Since the middle of the last century, researchers have been looking at a curious link - it seems that being born blind protects people from developing schizophrenia. Now, a large scale study has just added more evidence to confirm this is indeed the case.

In particular, cortical blindness – caused by abnormalities in the brain, rather than damage in the eyes – seems to be incompatible with having schizophrenia.

According to the authors of this latest research, no incidents of schizophrenia in cortically blind people have ever been recorded to date.

The researchers analysed data from 467,945 children born in Western Australia between 1980 and 2001. In this sample, 1,870 children (0.4 percent) developed schizophrenia, but none of the 66 children in the sample who were born with cortical blindness ended up getting a schizophrenia diagnosis.

"The protective phenomenon observed in case studies of people with congenital cortical blindness, and now supported by our whole-population data, warrants careful, clinical investigation," write the researchers from the University of Western Australia.

What makes the findings especially notable, besides the large sample size, is their potential for telling us more about how schizophrenia works – and how it might be better treated in the future.

It's important to note a few limitations, not least the long-standing adage that absence of evidence is not evidence of absence. What we mean is that these numbers alone don't prove that cortical blindness is the key factor in eliminating schizophrenia.

The authors also note their data only covers people aged 14 to 35; some schizophrenia cases may get reported later on in life.

However, considering how the research fits with previous case studies, this relationship looks well worth exploring in the future.

But if cortical blindness does indeed have a "protective phenomenon" against schizophrenia, what's going on?

More work will need to be done before we can be sure, but one hypothesis is that being born blind leads to natural enhancements in areas of the brain that are usually malfunctioning in cases of schizophrenia – areas covering sound perception and attention, memory, and the use of language.

The study found that schizophrenia rates were lower than normal in people with peripheral blindness too – 0.2 percent of the sample – but peripheral blindness doesn't involve changes in the brain as much as cortical blindness does.

In fact the link could extend to other psychotic illnesses, some experts have suggested. It's possible that disconnects with reality that affect the sensory systems in the brain aren't quite as likely when people have been blind since birth.

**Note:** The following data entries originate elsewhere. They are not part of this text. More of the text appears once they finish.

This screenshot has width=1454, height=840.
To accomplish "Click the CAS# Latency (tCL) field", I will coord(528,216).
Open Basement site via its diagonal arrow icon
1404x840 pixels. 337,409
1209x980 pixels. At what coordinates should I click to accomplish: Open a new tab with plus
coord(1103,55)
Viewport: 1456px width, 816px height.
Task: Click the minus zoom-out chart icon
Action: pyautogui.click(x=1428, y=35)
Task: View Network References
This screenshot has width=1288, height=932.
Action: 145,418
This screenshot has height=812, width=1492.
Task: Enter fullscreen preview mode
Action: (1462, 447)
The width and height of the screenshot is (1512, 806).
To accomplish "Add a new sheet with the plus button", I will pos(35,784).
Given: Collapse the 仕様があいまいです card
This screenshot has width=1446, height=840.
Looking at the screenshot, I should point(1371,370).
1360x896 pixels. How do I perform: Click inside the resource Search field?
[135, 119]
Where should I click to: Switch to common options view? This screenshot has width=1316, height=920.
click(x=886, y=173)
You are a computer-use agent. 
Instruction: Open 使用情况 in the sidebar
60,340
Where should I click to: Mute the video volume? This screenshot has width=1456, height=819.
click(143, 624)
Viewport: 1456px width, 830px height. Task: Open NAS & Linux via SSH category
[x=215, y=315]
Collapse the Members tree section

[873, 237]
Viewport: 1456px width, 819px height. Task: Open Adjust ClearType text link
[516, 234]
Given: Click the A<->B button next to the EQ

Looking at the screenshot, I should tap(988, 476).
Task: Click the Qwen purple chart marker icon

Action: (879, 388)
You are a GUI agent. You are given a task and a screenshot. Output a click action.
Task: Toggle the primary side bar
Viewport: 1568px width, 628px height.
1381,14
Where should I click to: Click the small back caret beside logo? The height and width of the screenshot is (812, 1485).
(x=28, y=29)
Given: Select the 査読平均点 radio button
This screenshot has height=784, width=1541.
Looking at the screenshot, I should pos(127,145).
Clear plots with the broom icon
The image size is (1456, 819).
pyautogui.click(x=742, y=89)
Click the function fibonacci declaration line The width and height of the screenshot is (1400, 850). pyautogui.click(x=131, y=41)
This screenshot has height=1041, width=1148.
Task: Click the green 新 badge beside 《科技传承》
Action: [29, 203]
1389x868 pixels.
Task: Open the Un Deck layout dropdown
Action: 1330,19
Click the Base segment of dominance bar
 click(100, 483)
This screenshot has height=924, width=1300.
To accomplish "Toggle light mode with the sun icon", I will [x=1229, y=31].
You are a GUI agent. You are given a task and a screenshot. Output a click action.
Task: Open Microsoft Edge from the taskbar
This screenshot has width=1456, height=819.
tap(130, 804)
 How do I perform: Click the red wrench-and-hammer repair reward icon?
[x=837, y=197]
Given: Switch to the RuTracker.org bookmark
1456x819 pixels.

And that might open up new possibilities not just for treatment, but also for catching signs of the condition ahead of time, and trying to minimising its effects at the earliest possible stage.

The study "offers hope of identifying potential targets for early intervention and prevention in schizophrenia" write the researchers, "including therapeutic strategies directed at the reorganisation of cortical functioning and early cognitive training with an emphasis on sensory-perceptual functioning."

The findings have been published in Schizophrenia Research.